第2話 屋敷の中へ

「ご、ごめんなさいっ! てっきり誰も住んでないと思って――」

「こんなところに女の子が1人で、危ないですよ。森の外まで送りましょうか?」

「……え、ええと、その」


(せっかく勇気を出してここまで来たのに、また日常に連れ戻されるなんて冗談じゃない。どうにかしてこの場を去らないと……)


 凛は必死で頭を働かせ、都合のいい言い訳を探す。が、うまく言葉が出てこない。そんな凛の様子を見ていた男は、ふと何かに気づいて表情を緩める。


「――ああ、失礼。お客様でしたか。人間のお客様は久しぶりで」

「え? いえ、あの」


 男は優しい笑みを浮かべ、私の答えを待たず門に手をかける。すると、先ほどまであんなにきつく絡まっていた蔦がみるみるうちにほどけ、門はあっさりと開いた。荒れ放題だった庭にも、いつの間にか屋敷までの道ができている。


「さあどうぞ。ようこそ地底カフェへ」

「ち、ちて――え?」

「おいしいドリンクをご馳走しますよ」


(どうしよう……)


 こんな怪しい男の家に招かれるなんて、普段なら即刻お断りして逃げ帰る事態だ。しかし今、凛は死ぬためにここにいる。だったらべつに恐れることもない――気もする。いっそ毒でも混ぜて殺してくれれば、自殺するより楽に死ねるかもしれない。そう思った。


「で、では、お邪魔します……」


 凛は迷ったが、この男についていくことにした。屋敷はかなり古く、半ば廃墟と化していた。西洋風の造りで、まるで中世のヨーロッパに迷い込んだかのような気分になる。ここが日本の樹海の中だということを忘れてしまいそうだ。
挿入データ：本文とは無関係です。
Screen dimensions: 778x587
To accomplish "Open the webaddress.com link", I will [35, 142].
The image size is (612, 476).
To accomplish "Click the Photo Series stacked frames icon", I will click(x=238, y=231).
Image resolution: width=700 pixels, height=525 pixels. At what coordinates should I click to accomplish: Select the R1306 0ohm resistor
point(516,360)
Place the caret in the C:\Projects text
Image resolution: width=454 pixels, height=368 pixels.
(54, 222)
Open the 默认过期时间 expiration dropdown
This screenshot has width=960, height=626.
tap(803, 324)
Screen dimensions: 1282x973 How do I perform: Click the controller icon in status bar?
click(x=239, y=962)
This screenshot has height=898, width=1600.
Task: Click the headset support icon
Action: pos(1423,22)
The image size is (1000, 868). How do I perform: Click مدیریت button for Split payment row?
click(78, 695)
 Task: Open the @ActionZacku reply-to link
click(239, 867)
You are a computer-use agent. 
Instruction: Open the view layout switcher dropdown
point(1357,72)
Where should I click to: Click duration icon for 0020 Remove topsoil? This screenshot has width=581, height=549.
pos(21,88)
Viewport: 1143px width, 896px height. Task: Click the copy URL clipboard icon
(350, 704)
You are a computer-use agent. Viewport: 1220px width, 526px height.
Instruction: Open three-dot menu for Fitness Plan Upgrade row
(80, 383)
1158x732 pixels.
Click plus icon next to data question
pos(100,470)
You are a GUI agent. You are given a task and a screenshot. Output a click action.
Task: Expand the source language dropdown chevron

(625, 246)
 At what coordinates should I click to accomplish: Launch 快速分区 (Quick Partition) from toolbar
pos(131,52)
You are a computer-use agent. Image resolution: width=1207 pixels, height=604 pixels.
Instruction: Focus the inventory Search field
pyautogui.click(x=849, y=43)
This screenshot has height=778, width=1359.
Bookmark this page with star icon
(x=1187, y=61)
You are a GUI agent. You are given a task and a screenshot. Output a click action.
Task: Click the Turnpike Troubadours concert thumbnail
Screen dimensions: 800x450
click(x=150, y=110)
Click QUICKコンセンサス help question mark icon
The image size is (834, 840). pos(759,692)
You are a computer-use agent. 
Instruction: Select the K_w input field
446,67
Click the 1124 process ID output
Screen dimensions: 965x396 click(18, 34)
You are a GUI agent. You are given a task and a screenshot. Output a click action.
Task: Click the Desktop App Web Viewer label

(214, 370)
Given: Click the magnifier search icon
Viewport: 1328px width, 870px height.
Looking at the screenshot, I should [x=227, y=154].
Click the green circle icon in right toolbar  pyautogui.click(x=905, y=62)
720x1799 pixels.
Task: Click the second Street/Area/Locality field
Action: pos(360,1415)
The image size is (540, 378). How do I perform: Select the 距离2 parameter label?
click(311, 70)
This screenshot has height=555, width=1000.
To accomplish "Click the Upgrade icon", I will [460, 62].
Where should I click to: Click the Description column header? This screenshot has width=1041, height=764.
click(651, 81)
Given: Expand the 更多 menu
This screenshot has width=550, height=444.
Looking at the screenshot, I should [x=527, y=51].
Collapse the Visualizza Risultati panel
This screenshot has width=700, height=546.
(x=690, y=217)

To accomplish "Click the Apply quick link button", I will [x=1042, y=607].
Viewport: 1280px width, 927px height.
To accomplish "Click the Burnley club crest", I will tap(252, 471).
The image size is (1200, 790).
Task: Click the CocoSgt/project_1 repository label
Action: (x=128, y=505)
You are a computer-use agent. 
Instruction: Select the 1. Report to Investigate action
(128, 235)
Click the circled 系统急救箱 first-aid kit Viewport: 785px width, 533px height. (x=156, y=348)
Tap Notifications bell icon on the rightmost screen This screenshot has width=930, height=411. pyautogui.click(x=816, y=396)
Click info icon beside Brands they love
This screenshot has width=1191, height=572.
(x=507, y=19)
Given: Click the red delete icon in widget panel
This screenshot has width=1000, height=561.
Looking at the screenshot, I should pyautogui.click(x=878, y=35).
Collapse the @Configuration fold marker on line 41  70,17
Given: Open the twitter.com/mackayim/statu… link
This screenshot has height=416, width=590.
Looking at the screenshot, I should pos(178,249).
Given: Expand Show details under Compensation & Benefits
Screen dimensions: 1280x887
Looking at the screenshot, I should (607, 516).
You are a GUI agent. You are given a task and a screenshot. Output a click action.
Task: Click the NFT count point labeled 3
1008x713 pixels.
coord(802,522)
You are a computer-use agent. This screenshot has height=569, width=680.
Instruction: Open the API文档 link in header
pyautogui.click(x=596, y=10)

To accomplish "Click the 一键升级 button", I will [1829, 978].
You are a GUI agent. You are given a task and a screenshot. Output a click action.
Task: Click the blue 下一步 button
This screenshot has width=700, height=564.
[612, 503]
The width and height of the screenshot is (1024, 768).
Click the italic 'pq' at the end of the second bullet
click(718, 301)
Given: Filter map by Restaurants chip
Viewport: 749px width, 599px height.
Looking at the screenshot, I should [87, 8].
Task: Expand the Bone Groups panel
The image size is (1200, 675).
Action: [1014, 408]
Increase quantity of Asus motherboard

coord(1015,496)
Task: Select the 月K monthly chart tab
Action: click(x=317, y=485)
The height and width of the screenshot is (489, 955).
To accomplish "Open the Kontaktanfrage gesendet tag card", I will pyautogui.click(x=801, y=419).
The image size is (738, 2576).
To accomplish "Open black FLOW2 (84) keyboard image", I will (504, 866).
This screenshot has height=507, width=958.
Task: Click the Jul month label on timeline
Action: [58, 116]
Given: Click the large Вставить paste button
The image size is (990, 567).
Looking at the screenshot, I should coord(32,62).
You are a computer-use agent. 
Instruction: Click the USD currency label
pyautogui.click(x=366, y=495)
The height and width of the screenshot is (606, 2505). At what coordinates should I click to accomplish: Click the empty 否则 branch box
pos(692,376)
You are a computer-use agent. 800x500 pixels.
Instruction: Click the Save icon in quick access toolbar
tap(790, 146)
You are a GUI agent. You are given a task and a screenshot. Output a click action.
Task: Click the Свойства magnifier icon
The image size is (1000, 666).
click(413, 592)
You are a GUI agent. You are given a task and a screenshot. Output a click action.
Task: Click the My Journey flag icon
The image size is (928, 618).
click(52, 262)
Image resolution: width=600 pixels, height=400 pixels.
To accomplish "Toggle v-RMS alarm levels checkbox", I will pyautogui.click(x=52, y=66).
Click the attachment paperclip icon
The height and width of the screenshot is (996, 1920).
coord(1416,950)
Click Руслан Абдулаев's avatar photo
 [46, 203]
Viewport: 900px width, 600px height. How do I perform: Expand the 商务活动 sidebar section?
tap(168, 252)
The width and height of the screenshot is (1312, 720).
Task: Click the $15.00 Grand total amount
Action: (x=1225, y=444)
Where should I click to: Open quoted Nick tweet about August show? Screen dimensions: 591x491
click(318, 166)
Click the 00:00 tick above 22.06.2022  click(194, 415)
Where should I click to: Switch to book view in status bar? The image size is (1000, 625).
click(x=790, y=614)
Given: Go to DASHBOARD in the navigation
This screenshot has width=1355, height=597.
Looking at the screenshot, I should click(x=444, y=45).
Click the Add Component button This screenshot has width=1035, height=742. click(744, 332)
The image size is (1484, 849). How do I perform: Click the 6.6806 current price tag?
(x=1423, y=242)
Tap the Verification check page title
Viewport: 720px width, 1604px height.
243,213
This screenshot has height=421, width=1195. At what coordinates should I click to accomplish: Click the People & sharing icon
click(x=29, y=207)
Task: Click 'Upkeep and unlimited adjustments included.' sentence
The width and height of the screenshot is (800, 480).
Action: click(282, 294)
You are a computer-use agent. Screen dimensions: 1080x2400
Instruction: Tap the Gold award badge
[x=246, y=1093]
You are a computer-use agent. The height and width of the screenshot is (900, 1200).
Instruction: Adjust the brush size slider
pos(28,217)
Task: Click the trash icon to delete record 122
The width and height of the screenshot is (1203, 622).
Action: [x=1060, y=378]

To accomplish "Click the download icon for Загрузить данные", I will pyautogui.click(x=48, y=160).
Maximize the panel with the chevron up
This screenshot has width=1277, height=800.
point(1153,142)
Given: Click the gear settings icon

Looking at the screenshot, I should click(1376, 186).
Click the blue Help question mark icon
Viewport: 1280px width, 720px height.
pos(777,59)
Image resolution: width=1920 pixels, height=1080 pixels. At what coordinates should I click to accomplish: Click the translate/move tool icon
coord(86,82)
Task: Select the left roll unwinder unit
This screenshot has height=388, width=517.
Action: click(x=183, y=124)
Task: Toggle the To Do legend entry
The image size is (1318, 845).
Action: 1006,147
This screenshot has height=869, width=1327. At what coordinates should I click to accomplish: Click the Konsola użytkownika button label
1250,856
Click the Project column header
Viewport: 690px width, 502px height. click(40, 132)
 そして男が扉を開けると、そこには更なる驚きの光景が広がっていた。屋敷の中は、廃墟同然の外観からは想像できないくらいに整然としていたのだ。大理石でできた床や階段はピカピカに磨かれ、淡いクリーム色をした壁や赤い絨毯もシミ1つ見当たらない。


「カフェはこちらですよ」


 男が玄関付近にあったひと際太い柱に触れると、柱に切り込みが入りスライド式の自動ドアのように開いた。どうやらエレベーターになっているらしい。男と凛が柱の内部へ収まると、自動でドアが閉まり、僅かな振動とともに動き始めた。


「ど、どこに行くんですか」

「地底カフェですからね、地下ですよ」

「な、なるほど……」


 人生に絶望して命を絶ちに来たというのに。気づけば見知らぬ男とカフェに行くことになっていた。


(いやいやいやいや。おかしでしょ絶対!?)


 凛は自分が置かれた状況に思わずツッコミを入れたくなったが。かといって、今さら帰るなんて言っても聞き入れてくれそうにない。そもそも今は柱(のエレベーター)の中にいて、地下深くへ進んでいる真っ最中だ。出られない。